▶ _Your objective_:
Copy the records from their start through the line containing "pyautogui.click(x=1141, y=668)", swapping "post time" for "publish time" and changing nothing else.

▶ _Exercise inputs_:
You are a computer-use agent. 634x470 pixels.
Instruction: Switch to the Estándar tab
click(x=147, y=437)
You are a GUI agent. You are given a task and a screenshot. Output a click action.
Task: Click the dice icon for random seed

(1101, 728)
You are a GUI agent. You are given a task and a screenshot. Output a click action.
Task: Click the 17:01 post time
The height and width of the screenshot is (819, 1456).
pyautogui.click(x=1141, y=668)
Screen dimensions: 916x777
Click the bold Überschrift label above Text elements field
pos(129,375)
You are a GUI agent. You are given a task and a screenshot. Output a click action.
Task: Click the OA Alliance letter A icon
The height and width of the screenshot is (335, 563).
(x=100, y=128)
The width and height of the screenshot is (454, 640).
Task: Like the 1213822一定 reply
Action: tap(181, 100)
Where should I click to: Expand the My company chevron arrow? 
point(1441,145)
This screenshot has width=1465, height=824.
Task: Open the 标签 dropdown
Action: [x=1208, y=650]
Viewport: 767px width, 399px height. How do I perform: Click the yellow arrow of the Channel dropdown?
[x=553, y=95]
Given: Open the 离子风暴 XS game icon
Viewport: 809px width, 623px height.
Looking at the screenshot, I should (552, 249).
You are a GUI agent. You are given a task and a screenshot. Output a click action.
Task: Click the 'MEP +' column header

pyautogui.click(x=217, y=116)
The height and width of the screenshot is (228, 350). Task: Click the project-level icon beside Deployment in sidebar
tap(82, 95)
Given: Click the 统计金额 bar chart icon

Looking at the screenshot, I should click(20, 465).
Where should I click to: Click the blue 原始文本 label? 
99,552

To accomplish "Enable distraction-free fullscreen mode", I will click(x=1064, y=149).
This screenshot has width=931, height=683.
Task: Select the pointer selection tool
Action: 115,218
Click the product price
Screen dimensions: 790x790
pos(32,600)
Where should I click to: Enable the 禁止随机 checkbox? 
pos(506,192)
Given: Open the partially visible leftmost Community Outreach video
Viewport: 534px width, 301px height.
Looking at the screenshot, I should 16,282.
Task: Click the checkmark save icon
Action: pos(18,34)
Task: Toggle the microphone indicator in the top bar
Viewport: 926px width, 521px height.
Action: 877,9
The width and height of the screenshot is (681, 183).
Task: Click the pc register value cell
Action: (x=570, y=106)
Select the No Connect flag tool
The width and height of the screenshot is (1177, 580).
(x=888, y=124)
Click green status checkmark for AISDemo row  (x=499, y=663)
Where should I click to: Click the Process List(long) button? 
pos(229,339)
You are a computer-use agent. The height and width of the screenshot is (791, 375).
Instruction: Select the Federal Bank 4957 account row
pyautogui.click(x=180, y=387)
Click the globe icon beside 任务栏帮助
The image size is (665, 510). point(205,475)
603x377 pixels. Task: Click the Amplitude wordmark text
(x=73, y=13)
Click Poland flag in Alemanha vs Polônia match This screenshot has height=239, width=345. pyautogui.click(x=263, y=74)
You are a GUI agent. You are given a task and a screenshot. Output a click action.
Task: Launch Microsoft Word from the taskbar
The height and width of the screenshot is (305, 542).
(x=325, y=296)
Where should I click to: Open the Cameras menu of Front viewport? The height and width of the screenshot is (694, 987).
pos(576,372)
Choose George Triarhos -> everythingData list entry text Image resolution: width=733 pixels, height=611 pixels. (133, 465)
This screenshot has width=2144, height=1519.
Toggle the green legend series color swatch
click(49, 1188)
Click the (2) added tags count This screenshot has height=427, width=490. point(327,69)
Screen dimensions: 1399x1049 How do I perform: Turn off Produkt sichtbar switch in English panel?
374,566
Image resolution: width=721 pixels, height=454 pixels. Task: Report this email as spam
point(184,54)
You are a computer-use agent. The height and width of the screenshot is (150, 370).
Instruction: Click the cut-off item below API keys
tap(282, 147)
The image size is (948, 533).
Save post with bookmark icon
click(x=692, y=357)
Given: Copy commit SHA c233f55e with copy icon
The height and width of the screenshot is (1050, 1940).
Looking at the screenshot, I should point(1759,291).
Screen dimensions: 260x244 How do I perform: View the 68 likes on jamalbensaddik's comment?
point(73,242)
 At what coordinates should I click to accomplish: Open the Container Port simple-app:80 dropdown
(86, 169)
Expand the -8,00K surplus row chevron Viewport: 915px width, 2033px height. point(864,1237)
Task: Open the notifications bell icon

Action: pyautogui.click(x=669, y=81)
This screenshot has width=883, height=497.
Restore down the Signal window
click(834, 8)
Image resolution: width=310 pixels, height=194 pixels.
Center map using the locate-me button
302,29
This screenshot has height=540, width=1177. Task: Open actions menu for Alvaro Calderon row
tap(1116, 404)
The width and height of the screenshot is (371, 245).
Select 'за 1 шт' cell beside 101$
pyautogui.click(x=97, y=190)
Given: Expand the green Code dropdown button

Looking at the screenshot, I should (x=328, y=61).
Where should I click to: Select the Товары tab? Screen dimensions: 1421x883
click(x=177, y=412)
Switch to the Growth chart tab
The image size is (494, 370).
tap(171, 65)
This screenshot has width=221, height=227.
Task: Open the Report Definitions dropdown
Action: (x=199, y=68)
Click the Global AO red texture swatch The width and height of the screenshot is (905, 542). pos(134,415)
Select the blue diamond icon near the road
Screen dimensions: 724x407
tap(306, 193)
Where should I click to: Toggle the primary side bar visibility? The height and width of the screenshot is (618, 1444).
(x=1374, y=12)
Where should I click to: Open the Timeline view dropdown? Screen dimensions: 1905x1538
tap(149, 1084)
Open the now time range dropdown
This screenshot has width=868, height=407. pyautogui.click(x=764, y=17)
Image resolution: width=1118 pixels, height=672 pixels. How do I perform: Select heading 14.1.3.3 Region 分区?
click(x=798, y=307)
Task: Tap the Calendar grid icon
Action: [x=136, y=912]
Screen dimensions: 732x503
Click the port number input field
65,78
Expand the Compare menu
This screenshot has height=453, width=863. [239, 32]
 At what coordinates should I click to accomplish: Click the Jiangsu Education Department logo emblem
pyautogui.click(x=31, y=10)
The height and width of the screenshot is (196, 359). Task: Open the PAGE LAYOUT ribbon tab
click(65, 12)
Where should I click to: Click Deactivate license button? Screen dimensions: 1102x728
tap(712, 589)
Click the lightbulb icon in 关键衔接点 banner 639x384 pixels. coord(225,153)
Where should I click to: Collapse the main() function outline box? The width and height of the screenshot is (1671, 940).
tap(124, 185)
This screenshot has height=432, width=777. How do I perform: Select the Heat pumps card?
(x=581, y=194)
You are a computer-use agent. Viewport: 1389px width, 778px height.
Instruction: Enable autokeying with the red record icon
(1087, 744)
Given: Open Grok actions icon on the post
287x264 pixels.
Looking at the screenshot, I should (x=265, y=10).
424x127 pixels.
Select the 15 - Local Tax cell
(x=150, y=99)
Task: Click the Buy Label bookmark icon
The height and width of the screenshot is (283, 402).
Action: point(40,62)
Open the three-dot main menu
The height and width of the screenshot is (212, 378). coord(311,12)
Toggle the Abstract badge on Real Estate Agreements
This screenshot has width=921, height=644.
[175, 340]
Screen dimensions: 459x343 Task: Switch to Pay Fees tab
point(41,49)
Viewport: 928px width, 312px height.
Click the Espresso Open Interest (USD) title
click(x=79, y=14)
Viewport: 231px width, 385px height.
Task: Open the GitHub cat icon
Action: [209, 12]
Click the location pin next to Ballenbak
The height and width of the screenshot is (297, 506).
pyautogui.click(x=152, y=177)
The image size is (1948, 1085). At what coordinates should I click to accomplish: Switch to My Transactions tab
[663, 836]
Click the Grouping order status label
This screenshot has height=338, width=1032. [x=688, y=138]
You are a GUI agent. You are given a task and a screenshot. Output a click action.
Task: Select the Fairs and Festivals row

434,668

▶ _Output of the task_:
You are a computer-use agent. 634x470 pixels.
Instruction: Switch to the Estándar tab
click(x=147, y=437)
You are a GUI agent. You are given a task and a screenshot. Output a click action.
Task: Click the dice icon for random seed

(1101, 728)
You are a GUI agent. You are given a task and a screenshot. Output a click action.
Task: Click the 17:01 publish time
The height and width of the screenshot is (819, 1456).
pyautogui.click(x=1141, y=668)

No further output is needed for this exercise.